A further advantage is that a control coil, connected to the
heating coil, is embedded in a second insulating powder that is as
free as possible of oxygen donors and/or includes getter material
for the binding of oxygen. In this way, a material can be used for
the control coil that does not form a protective oxide layer under
the influence of oxygen donors, as is the case for example for
cobalt-iron alloys. A corrosion of the control coil can thus be
prevented, or at least considerably delayed, through the use of the
second insulating powder that is as free as possible of oxygen
donors.
With the use of getter material in the second insulating powder,
disturbing oxygen molecules in the area of the control coil can be
bound.
BRIEF DESCRIPTION OF THE DRAWINGS
FIG. 1 shows a first exemplary embodiment of an electrically
heatable glow plug according to the present invention.
FIG. 2 shows a second exemplary embodiment of an electrically
heatable glow plug according to the present invention.
DETAILED DESCRIPTION
In FIG. 1, reference character 1 designates a glow plug, formed as
a sheathed-element glow plug, for an internal-combustion engine.

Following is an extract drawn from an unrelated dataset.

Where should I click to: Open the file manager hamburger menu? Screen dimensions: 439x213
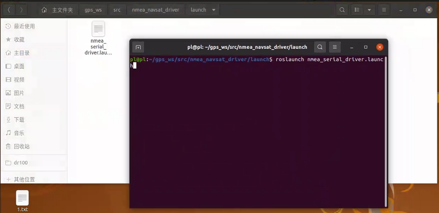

Sheathed-element glow plug 1 includes a plug housing 40 having a
threading 45 for screwing into a cylinder head of the
internal-combustion engine. Plug housing 40 further includes a
hexagon 50, via which the sheathed-element glow plug or plug
housing 40 can be screwed into or out of the cylinder head using a
twisting tool, for example a wrench for hexagon nuts. A glow tube 5
is pressed into plug housing 40, which is formed in the shape of a
tube, and this glow tube protrudes from plug housing 40 at the side
of the combustion chamber, i.e., at the end of plug housing 40
situated opposite hexagon 50. At the side of the combustion
chamber, glow plug 5 is closed at its end. In an area 20 at the
combustion-chamber-side tip 55, formed in this way, of glow plug 5,
the cross-section of glow plug 5 can be reduced, as is the case in
this example. However, a reduction of this cross-section is not
absolutely necessary. Only area 20, having reduced cross-section,
of sheathed-element glow plug 1 protrudes into the combustion
chamber. In area 20 having reduced cross-section, glow plug 5 has a
heating coil 10 that is welded to combustion-chamber-side tip 55 of
glow tube 5. Adjoining heating coil 10 is a control coil 60,
situated in the area of glow tube 5, whose cross-section is not
reduced. At the end of glow tube 5 situated away from the
combustion chamber, control coil 60 contacts a connecting bolt 65
that can be connected with the positive pole of a vehicle battery.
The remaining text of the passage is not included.